• Text for analysis

EternalSilence is a newly observed attack methodology that targets routers with vulnerable implementations of Universal Plug and Play (UPnP). At the time of publication, the objective of the attack is believed to be to open networks to further exploitation by EternalBlue and EternalRed, a variant of EternalBlue that targets Linux machines.
On November 7th 2018 while working on a project related to the original UPnProxy discoveries, researchers at Akamai discovered a new family of injections, which they’ve dubbed Eternal Silence. The name EternalSilence comes from port mapping descriptions left by the attackers. In addition, these new attacks are believed to be leveraging the Eternal family of exploits.
The threat actors operating the EternalSilence campaign are scanning the internet for vulnerable routers to attack. Once identified, they inject commands that force the routers to open SMB ports 139 and 445 on connected devices, leaving them exposed to the EternalBlue and EternalRed exploits.
Out of a potential victim pool of 3.5 million vulnerable devices, 277,000 of them are vulnerable to UPnProxy.
EternalBlue (CVE-2017-0144): The widely-known exploit stolen from the NSA and released by Shadow Brokers, impacts every version of Windows, and even after widespread patching took place (MS17-010), criminals still managed to leverage the exploit code to launch devastating attacks, such as WannaCry and NotPetya.
EternalRed (CVE-2017-7494): Sometimes known as the sibling to EternalBlue; targets Samba and opens the Eternal family up to Linux-based systems. It’s been used in a number of crypto-mining campaigns and became widely-known as SambaCry.
To prevent an attack, users and administrators should ensure that:
- Routers are kept up-to-date.
- UPnP is disabled if it is not used.
- Regular vulnerability scans are performed.
- SMB v1 is disabled across the network.

• Supplied entries
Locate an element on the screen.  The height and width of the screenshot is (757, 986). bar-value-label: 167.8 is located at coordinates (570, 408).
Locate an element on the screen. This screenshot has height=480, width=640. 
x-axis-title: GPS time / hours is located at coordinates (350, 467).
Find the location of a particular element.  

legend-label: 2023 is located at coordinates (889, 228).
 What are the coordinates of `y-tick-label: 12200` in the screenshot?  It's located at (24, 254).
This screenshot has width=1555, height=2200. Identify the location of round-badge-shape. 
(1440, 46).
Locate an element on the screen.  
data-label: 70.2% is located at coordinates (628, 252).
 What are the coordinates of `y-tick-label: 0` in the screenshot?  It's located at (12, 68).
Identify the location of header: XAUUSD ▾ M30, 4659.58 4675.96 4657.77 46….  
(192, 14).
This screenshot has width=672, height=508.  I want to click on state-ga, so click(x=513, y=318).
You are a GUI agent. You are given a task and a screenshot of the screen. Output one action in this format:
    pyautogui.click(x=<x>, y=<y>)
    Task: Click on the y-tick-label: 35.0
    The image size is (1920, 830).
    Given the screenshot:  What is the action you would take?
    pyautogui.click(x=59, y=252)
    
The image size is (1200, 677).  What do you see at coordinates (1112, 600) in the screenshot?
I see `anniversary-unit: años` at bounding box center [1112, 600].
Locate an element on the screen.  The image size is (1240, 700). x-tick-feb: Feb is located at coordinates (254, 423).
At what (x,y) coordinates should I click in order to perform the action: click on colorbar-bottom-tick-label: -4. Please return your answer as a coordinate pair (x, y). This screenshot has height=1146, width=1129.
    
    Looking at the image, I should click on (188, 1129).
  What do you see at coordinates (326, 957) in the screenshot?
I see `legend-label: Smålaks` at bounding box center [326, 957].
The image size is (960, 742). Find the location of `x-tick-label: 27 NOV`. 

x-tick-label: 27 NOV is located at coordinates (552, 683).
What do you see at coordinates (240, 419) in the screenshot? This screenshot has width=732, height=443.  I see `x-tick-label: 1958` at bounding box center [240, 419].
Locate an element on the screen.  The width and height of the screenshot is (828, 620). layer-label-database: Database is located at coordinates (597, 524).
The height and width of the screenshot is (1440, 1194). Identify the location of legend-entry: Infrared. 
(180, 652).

• Required actions
1. Write out the part of the EternalSilence text above that runs between "EternalBlue (CVE-2017-0144): The" and "scans are performed.", inclusive.
2. Translate this sentence from the EternalSilence text into Spanish: "The name EternalSilence comes from port mapping descriptions left by the attackers."
3. According to the EternalSilence text, which SMB ports do the injected commands force the routers to open on connected devices?

• Results of the tasks
1.
EternalBlue (CVE-2017-0144): The widely-known exploit stolen from the NSA and released by Shadow Brokers, impacts every version of Windows, and even after widespread patching took place (MS17-010), criminals still managed to leverage the exploit code to launch devastating attacks, such as WannaCry and NotPetya.
EternalRed (CVE-2017-7494): Sometimes known as the sibling to EternalBlue; targets Samba and opens the Eternal family up to Linux-based systems. It’s been used in a number of crypto-mining campaigns and became widely-known as SambaCry.
To prevent an attack, users and administrators should ensure that:
- Routers are kept up-to-date.
- UPnP is disabled if it is not used.
- Regular vulnerability scans are performed.

2. El nombre EternalSilence proviene de las descripciones de mapeo de puertos dejadas por los atacantes.

3. Ports 139 and 445.